— TASK TO COMPLETE —
The line containing "You are a computer-use" and every line after it, through the end of the records below, are to be reproduced exactly, with the pictures left out.

(Pixel coordinate grounding data)

»»

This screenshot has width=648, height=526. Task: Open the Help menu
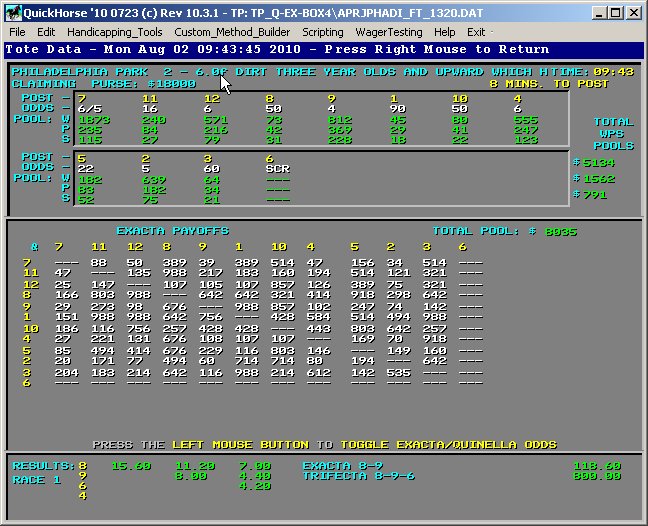pyautogui.click(x=444, y=32)
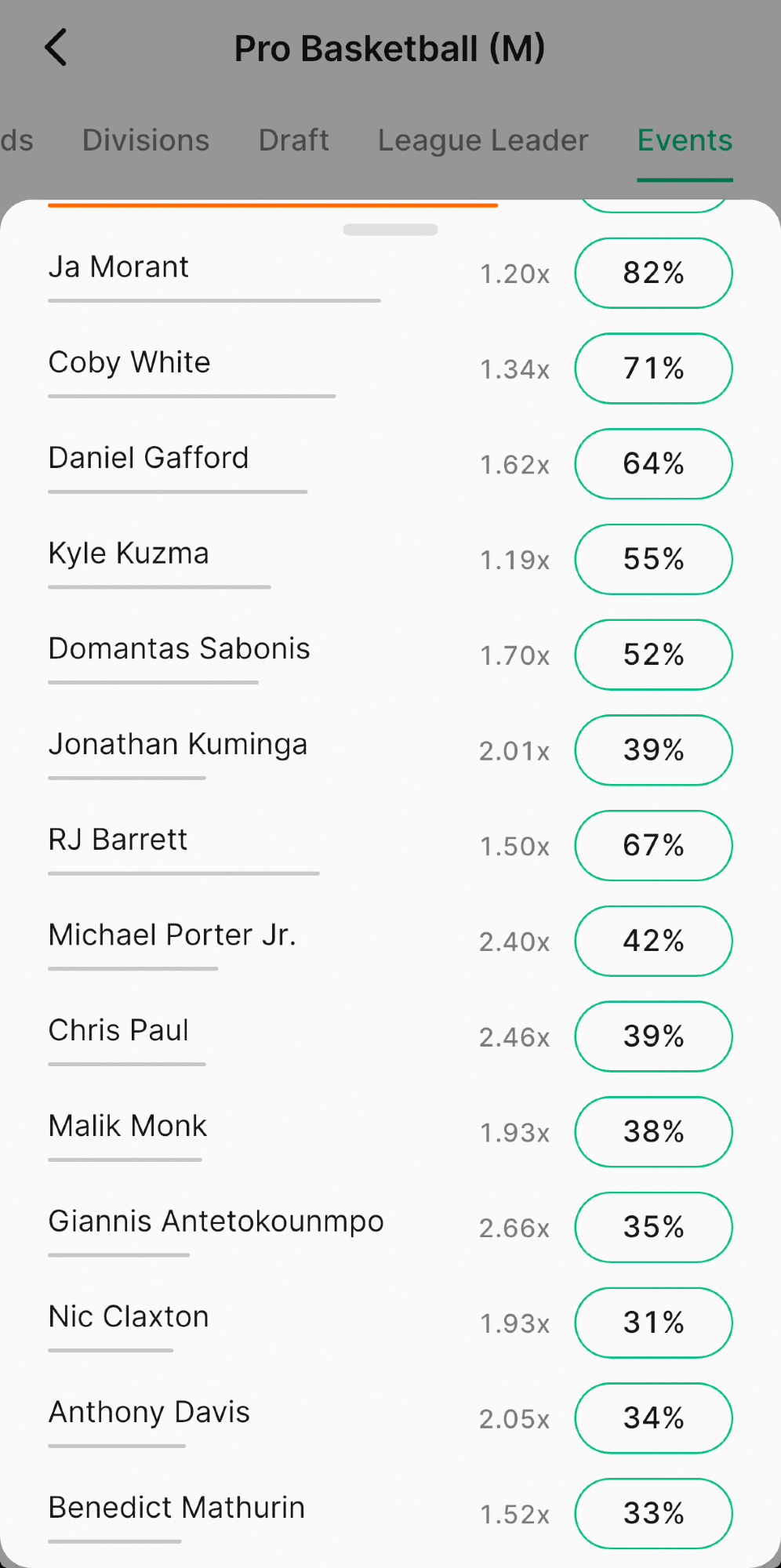The image size is (781, 1568).
Task: Tap Jonathan Kuminga's 39% button
Action: tap(653, 750)
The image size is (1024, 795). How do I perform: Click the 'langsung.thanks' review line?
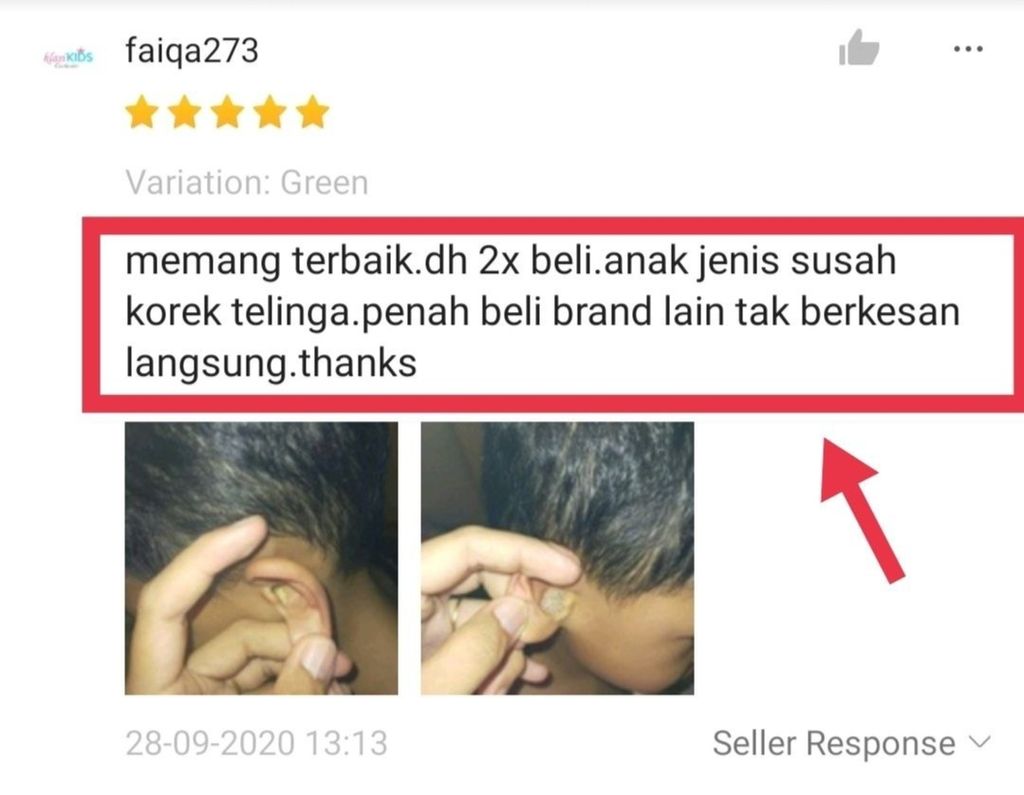pos(271,364)
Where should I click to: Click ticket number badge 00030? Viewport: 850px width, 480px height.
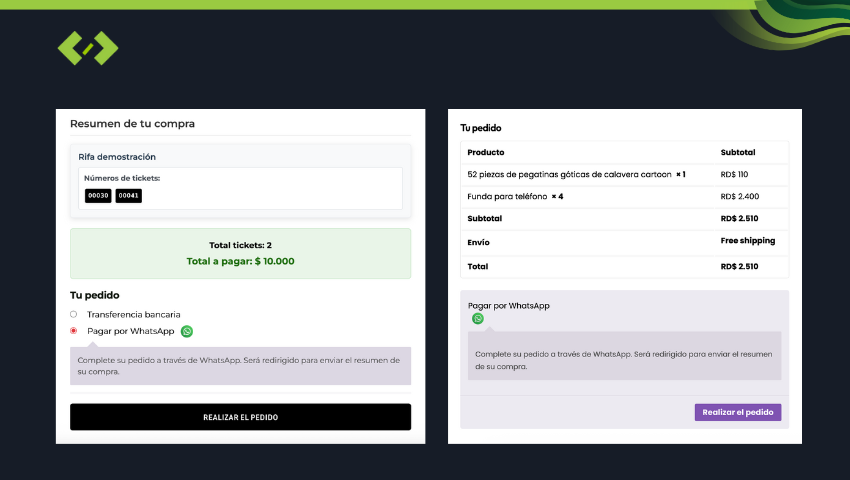(x=98, y=196)
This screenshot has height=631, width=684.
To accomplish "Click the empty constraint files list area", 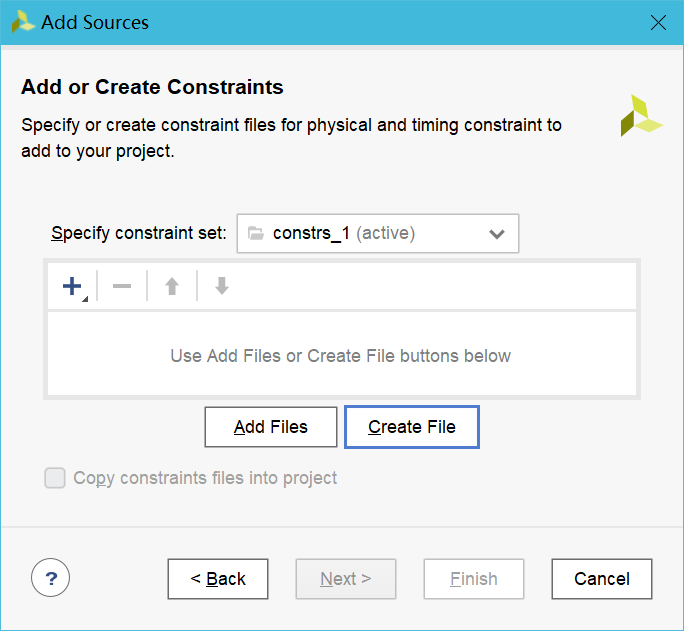I will click(341, 355).
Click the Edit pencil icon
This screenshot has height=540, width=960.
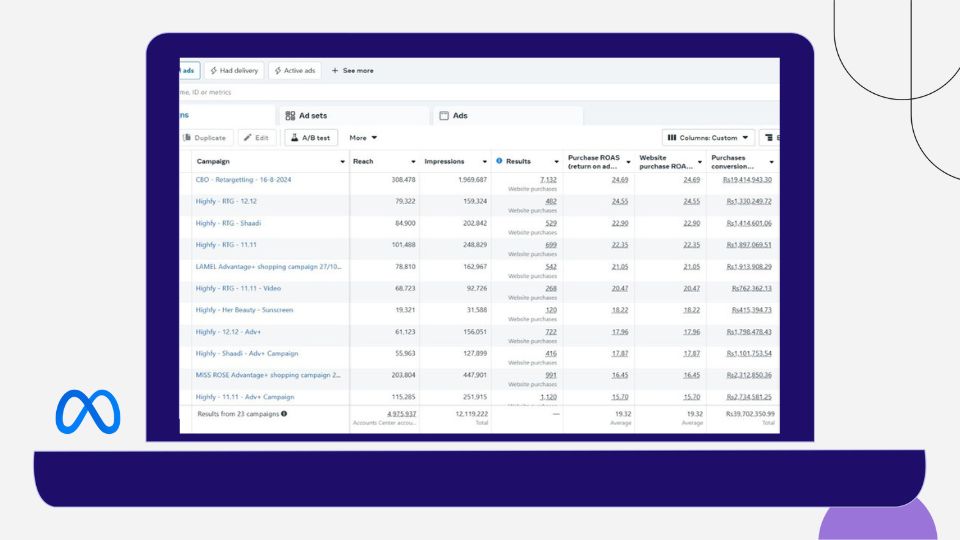pos(247,138)
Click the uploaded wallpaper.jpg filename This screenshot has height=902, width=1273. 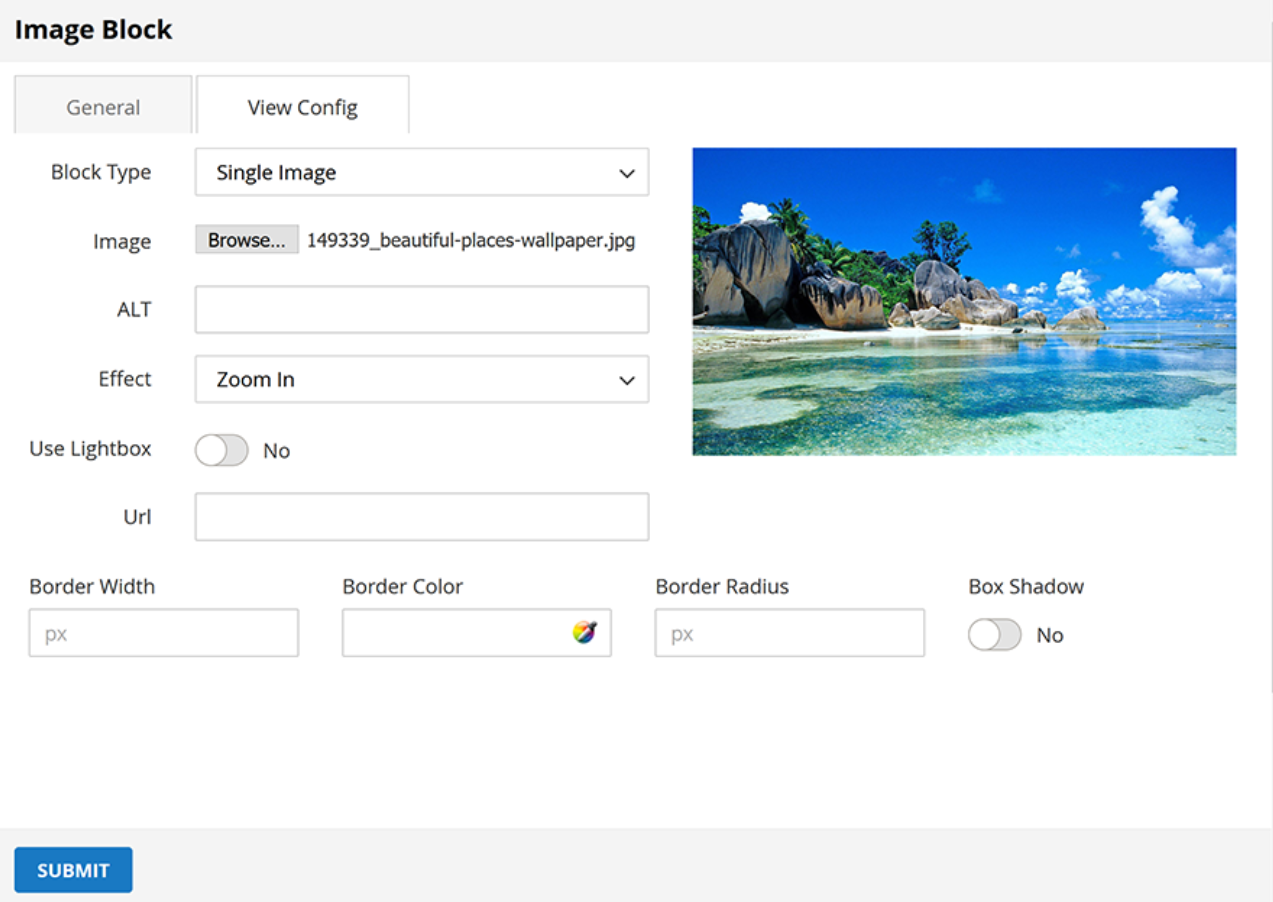click(x=470, y=240)
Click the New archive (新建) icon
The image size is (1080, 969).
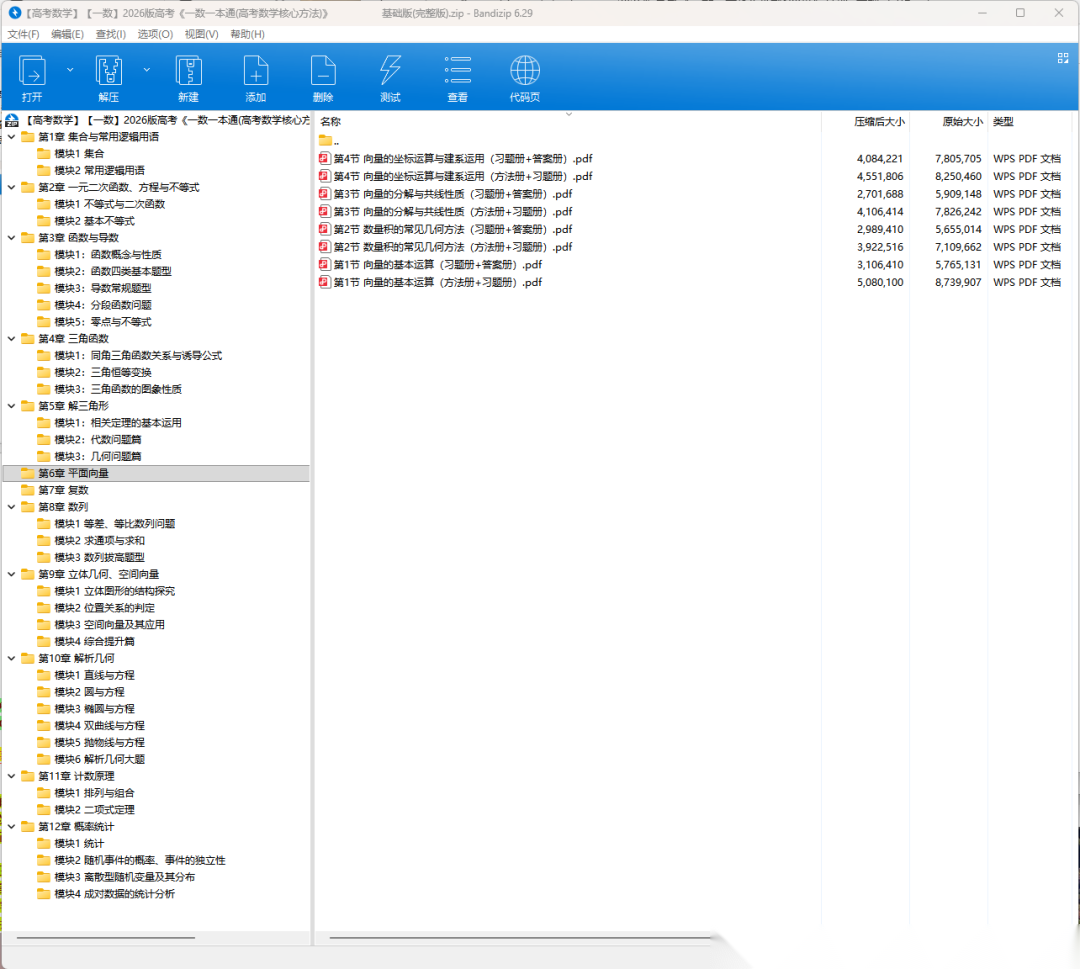[x=188, y=71]
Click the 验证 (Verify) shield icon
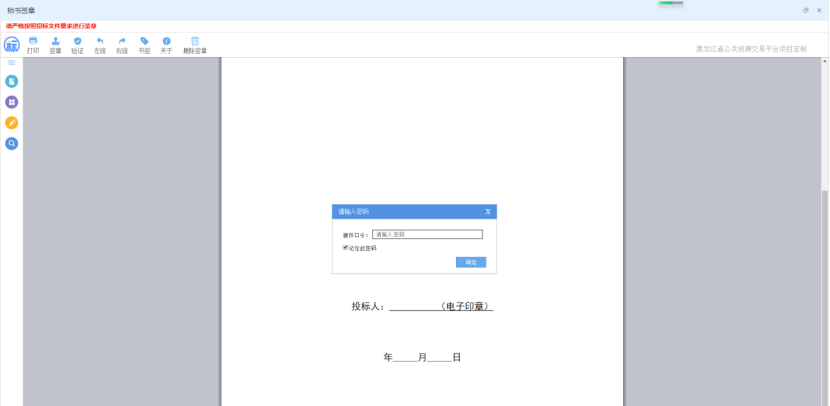The width and height of the screenshot is (830, 406). coord(77,44)
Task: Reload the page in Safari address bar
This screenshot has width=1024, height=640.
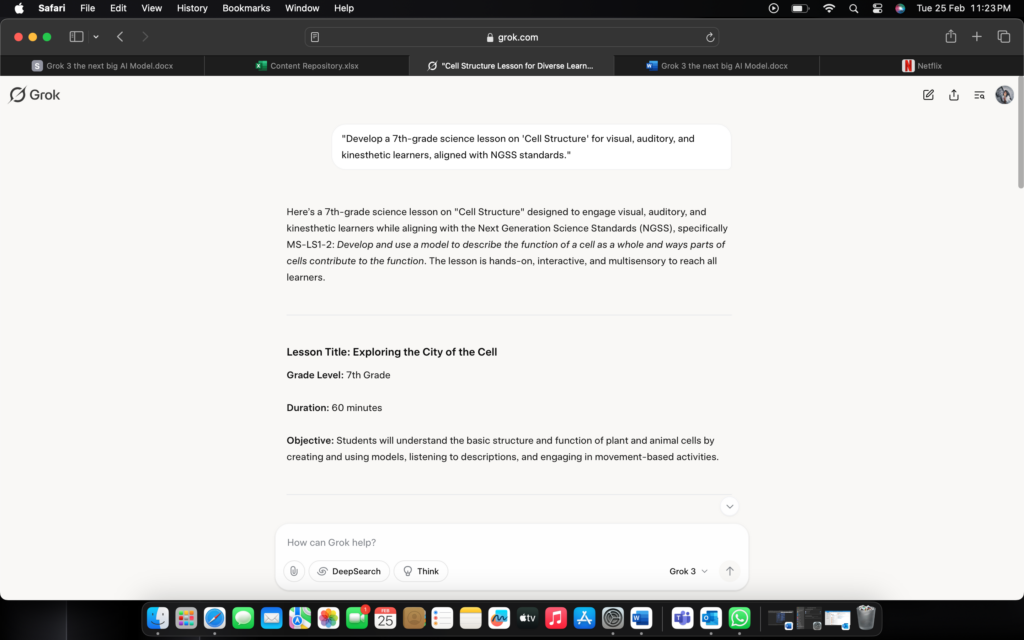Action: pyautogui.click(x=710, y=37)
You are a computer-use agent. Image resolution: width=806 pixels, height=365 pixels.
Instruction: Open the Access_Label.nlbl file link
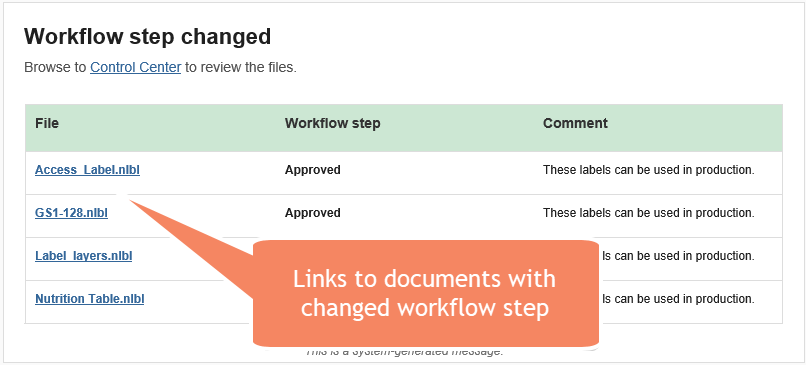87,170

««

— RESPONSE BELOW —
You are a computer-use agent. Image resolution: width=806 pixels, height=365 pixels.
Instruction: Open the Access_Label.nlbl file link
87,170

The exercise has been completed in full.